__Work required__:
State the number of lines in the records that contain "computer", with no other words.

Stored items
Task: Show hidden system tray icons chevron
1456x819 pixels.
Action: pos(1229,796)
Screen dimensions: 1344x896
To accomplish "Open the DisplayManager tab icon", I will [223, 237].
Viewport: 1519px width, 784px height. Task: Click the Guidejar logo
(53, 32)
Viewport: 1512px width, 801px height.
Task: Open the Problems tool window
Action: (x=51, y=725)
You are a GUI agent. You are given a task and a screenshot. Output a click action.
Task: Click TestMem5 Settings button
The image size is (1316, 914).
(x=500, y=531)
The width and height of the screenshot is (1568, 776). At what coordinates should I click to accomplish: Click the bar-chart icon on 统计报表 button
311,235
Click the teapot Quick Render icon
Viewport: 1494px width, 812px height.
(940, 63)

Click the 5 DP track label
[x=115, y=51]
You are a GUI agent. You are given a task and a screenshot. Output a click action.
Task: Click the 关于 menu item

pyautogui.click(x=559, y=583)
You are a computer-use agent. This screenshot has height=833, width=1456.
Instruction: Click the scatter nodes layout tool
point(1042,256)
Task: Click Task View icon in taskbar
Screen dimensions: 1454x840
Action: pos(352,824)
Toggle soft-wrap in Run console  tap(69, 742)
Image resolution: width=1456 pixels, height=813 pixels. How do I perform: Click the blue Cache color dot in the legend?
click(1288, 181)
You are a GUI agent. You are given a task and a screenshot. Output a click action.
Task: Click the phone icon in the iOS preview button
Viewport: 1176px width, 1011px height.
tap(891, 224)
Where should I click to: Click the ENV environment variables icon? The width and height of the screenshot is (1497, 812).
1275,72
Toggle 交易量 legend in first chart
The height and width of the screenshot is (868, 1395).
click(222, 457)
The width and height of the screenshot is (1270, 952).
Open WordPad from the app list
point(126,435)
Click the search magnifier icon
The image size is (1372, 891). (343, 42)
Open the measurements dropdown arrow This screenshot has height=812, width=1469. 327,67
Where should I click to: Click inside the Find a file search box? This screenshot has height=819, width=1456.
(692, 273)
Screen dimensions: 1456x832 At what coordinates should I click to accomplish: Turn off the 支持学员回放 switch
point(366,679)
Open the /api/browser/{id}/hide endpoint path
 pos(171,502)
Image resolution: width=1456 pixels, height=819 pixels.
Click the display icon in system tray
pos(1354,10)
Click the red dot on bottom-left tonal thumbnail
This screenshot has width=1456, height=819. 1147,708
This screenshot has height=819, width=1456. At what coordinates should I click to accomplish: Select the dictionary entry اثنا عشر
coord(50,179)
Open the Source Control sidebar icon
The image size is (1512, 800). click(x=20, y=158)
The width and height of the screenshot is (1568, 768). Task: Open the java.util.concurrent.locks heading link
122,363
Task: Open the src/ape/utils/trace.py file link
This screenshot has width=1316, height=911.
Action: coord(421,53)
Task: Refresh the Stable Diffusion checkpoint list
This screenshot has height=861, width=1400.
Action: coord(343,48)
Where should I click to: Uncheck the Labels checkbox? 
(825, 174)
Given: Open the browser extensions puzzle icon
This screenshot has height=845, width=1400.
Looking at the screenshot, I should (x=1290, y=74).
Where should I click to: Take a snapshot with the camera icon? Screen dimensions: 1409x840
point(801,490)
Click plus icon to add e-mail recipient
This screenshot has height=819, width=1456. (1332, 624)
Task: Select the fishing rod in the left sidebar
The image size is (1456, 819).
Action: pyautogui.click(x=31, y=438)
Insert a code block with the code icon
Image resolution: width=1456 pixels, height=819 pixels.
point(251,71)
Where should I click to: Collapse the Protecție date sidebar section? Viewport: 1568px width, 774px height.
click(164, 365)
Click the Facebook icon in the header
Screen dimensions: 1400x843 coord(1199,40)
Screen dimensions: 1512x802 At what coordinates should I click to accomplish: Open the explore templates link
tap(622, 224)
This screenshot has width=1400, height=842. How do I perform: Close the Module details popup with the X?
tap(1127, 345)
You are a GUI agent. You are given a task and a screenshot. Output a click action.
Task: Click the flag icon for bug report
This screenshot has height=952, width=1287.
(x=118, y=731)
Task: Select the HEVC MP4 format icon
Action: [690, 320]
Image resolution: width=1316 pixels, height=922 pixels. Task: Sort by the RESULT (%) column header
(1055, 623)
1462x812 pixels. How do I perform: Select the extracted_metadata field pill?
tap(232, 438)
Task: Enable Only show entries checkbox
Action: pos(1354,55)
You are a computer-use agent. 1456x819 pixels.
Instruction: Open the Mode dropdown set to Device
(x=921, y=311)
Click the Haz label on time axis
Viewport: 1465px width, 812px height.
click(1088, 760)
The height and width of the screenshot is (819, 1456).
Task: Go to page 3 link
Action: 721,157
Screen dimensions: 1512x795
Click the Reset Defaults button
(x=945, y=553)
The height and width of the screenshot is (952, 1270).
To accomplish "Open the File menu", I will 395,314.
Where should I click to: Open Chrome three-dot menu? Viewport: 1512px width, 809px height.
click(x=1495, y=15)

__Answer for this exercise__:
2